__Exercise prompt__
Lines before the one containing "Instruction: Click the 批注 comments button" are left out; that line and every line after it, through the end of the records, are to be reproduced exactly.

__Items from a data source__
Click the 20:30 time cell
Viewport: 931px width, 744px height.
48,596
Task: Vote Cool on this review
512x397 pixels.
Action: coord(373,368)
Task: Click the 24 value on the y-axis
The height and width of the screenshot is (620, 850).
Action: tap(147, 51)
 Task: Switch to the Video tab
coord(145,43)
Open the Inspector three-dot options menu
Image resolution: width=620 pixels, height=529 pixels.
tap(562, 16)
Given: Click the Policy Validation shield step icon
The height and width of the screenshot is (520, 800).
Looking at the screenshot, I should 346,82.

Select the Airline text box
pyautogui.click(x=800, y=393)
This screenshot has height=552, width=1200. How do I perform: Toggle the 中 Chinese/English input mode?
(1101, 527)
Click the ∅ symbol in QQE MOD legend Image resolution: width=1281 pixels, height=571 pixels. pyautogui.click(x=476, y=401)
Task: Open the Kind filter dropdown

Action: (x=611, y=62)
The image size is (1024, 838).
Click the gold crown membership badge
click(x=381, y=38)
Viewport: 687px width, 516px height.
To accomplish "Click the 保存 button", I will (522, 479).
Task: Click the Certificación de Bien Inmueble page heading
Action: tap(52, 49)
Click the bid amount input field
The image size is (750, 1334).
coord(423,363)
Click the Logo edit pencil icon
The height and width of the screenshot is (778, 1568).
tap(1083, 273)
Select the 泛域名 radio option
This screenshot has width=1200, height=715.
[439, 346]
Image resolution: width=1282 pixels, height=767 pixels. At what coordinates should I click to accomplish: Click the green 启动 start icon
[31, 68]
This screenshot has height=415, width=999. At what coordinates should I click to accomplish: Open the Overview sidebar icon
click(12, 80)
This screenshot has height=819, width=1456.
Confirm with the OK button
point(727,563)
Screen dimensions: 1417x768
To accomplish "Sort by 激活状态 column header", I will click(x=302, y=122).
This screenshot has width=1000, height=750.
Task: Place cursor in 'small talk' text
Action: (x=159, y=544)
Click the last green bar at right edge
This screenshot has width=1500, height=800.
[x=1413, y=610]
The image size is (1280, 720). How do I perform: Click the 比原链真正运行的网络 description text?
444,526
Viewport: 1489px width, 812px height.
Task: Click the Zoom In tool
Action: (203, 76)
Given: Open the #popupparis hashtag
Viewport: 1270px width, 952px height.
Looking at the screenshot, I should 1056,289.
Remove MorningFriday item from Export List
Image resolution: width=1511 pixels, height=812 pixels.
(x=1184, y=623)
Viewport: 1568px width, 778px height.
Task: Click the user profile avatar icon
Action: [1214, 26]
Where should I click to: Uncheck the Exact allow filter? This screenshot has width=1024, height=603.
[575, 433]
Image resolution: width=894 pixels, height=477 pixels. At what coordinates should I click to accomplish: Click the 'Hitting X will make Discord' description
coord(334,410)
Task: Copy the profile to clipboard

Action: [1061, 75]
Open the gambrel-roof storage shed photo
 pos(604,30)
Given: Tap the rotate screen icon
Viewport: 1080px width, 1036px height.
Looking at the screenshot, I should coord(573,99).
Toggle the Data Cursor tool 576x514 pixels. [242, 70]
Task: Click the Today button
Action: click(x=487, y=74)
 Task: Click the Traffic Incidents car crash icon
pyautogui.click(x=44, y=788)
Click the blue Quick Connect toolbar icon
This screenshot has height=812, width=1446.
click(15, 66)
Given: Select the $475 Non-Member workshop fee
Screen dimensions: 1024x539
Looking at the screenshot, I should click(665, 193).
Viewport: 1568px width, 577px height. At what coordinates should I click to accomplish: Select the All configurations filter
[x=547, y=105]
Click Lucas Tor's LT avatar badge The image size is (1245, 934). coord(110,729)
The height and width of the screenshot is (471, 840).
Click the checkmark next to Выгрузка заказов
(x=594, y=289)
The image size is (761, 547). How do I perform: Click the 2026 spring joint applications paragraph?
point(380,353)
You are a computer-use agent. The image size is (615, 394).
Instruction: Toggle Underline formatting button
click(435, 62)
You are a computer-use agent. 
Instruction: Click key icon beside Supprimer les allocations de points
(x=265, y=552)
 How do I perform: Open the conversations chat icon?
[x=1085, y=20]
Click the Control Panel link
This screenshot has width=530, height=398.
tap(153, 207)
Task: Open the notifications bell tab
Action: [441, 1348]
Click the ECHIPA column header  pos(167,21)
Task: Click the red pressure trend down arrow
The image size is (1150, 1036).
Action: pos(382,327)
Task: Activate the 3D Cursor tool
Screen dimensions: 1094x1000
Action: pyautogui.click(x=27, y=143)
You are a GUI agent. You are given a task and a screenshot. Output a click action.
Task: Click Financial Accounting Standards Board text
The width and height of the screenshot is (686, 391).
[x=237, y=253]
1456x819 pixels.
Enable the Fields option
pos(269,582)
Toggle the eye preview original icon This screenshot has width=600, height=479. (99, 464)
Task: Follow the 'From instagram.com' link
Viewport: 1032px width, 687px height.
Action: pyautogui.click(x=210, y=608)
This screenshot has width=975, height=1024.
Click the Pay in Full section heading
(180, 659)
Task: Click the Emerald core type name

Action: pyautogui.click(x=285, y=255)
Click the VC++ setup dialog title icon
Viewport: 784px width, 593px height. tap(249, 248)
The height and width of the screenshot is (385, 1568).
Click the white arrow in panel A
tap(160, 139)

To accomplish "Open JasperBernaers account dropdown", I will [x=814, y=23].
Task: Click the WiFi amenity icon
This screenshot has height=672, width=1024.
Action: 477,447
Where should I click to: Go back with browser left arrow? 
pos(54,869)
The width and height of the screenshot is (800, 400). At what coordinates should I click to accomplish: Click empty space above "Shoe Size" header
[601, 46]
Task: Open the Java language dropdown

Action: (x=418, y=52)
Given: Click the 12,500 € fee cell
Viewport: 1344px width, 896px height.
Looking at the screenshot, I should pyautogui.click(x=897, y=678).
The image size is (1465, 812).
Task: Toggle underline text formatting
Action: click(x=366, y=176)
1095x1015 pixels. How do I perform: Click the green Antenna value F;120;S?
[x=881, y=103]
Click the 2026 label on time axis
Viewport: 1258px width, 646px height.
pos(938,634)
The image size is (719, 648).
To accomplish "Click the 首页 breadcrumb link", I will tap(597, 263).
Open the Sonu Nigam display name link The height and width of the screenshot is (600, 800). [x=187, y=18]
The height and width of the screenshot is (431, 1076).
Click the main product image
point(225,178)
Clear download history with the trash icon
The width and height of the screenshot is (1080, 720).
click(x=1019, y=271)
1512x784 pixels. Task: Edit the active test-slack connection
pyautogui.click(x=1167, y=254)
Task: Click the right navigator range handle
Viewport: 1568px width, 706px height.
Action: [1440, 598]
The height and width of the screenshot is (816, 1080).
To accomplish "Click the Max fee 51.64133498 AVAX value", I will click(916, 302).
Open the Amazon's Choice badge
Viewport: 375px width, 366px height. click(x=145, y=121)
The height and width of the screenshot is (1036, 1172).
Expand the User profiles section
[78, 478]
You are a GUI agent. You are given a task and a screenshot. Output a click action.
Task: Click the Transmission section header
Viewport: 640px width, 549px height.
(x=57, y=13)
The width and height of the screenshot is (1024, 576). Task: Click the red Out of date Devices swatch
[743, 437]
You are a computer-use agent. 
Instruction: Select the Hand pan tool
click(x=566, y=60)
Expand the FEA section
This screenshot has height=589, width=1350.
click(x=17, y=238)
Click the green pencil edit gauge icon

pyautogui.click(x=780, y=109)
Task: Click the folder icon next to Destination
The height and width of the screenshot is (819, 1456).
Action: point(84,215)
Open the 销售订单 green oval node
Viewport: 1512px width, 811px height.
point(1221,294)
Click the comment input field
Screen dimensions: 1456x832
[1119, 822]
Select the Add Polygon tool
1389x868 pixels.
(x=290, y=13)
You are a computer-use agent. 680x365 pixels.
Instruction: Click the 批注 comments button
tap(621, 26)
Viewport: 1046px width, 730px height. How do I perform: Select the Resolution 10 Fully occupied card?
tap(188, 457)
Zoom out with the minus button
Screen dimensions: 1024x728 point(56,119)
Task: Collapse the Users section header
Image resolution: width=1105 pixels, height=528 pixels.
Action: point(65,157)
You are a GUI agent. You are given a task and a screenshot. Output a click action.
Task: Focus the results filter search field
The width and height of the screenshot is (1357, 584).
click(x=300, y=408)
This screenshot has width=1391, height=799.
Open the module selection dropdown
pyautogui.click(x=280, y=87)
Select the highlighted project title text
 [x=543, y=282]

__Result for this task__
Instruction: Click the 批注 comments button
tap(621, 26)
Viewport: 1046px width, 730px height. How do I perform: Select the Resolution 10 Fully occupied card?
tap(188, 457)
Zoom out with the minus button
Screen dimensions: 1024x728 point(56,119)
Task: Collapse the Users section header
Image resolution: width=1105 pixels, height=528 pixels.
Action: point(65,157)
You are a GUI agent. You are given a task and a screenshot. Output a click action.
Task: Focus the results filter search field
The width and height of the screenshot is (1357, 584).
click(x=300, y=408)
This screenshot has width=1391, height=799.
Open the module selection dropdown
pyautogui.click(x=280, y=87)
Select the highlighted project title text
 [x=543, y=282]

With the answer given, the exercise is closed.